Radiohead – OK Computer


OK COMPUTER war das Werk von Musikern, die zu viel wussten, zu viel konnten und zu viel wollten. Und so musste die erste Nachricht nach Fertigstellung lauten: Der Rock ist mit OK COMPUTER ganz sicher zu weit gegangen, doch das Experiment ist gelungen. Ja. dies hier ist im folgerichtigen Sinn eine „progressive“ Platte. Und ein mit Maß und Ziel brechendes Ungetüm wie „Paranoid Android‘ muss rein formal wohl als „Rockoper“ gelten [man mag das immer noch nicht glauben: Ausgerechnet diese sechseinhalb Minuten wurden zur Single erkoren]. Zum formaten Davonlaufen. Doch während progklotzende Brillierfinger der 70er dieses Format mit filigran aufbereiteter heißer Luft füllten, bleibt „Paranoid Android“ in seinem raffinierten Folkarrangement zu Beginn, in seiner wütenden Entgleisung in der Mitte und im finalen Choral doch immer ganz nahe bei sich. Es bleibt der Song, der zählt [oder in diesem Fall: eben drei davon in einem]. Das gilt für das gesamte Album: Auch wenn sich Sounds, Effekte. Arrangements in cineastischer Wucht und Detailstreuung auf den Hörer stürzen, so wirkt doch jede Zutat zuvorderst in der Intensivierung dieser getragenen, tragischen Lieder. Im Kern sind sie gar nicht kompliziert, wie Thom Yorke immer wieder in Interviews milde lächelnd erläuterte.
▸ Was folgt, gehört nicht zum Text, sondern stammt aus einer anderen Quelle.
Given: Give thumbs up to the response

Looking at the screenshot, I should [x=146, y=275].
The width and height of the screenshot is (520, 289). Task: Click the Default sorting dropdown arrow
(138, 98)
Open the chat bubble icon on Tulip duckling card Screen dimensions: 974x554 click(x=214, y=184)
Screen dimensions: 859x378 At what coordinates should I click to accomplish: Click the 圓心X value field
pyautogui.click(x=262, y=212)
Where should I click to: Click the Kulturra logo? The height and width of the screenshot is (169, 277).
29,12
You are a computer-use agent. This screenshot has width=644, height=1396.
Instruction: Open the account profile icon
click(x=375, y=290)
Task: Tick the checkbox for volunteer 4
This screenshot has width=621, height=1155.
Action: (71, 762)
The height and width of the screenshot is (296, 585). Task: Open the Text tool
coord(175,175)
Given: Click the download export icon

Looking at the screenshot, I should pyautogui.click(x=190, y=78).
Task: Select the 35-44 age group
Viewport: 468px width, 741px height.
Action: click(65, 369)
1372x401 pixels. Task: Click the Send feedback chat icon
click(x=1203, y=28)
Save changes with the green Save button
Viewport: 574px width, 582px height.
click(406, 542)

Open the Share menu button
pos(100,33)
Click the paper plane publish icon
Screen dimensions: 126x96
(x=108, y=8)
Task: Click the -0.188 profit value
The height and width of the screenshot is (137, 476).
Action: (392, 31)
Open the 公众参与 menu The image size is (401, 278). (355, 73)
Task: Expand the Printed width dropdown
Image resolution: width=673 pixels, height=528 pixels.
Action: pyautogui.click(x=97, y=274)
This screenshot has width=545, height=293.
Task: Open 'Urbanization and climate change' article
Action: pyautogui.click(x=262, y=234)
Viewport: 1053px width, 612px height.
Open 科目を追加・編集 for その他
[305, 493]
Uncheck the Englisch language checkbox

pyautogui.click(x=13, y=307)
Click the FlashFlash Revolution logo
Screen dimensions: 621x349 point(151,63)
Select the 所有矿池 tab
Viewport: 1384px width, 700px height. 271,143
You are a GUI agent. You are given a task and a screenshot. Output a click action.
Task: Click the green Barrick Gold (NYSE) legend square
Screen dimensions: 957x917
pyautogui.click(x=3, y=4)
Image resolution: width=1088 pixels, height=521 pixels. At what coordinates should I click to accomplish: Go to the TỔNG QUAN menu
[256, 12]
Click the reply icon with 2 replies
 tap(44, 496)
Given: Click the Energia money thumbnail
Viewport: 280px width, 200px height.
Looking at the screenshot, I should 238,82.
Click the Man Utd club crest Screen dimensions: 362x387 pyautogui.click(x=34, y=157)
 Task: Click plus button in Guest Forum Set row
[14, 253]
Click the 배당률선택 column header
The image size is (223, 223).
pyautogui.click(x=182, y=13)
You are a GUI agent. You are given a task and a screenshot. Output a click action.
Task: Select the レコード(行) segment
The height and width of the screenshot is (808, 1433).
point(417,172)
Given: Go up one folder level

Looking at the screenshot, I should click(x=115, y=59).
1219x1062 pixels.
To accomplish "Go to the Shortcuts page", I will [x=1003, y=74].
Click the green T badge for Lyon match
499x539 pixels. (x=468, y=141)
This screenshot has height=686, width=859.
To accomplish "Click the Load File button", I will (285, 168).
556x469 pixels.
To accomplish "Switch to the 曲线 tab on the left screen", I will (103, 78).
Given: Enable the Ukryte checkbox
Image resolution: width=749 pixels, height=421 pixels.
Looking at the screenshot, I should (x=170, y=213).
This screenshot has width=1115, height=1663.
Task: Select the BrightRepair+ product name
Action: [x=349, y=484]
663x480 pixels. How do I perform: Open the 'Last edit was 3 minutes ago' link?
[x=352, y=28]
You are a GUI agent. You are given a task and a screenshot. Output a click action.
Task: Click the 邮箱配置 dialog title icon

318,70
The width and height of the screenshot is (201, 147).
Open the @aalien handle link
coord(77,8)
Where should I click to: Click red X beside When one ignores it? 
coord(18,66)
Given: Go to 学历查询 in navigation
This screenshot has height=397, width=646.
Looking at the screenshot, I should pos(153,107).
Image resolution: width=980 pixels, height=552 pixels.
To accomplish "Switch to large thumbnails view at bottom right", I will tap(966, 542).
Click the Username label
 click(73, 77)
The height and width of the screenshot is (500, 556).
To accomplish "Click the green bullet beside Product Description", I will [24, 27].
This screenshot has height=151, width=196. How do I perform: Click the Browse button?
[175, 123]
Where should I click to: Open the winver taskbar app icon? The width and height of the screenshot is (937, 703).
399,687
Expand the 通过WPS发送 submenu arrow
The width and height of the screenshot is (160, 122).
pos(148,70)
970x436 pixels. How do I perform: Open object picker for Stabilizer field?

Dass er überhaupt lächeln kann, musste einem nach Genuss dieses Brockens von einer Platte dennoch wie ein kleines Wunder vorkommen: Das Leid ist groß auf OK COMPUTER, Yorke lamentiert unentwegt und nur selten gestattet er sich und uns einen Ausbruch im Zorn oder einen Moment unbefleckter Schönheit. Doch seine nie um Vollständigkeit und Statement bemühte, sondern sich in der assoziativen, oft kühlen Beschreibung von Hilflosigkeit, Paranoia und Wahnsinn fürwahr erschöpfende Songlyrik birgt auch zynischen Biss in sich. Der Schmerz ist echt. Ja, in unserer Welt gibt es böse Geister. Jedoch keine Elfen und keine Zauberer. Und trotzdem Hoffnung: „Wake up your dreams. The drying of your tears. Today we escape. We escape.“

Produzenten: Nigel Godrich, Radiohead

Beste Songs: „Paranoid Astroid“, „Karma Police“, „Let Down“

What’s the story? Das Album wurde zum Großteil in St. Catherine’s Court aufgenommen, einem Anwesen in Bath. In der Villa erkundeten Band und Produzent die Klangmöglichkeiten und Atmosphäre der verschiedenen Räume; während Radiohead im ehemaligen Tanzsaal spielten, stand Godrichs Pult in der Bibliothek – mit Blick über die weitläufige Gartenanlage.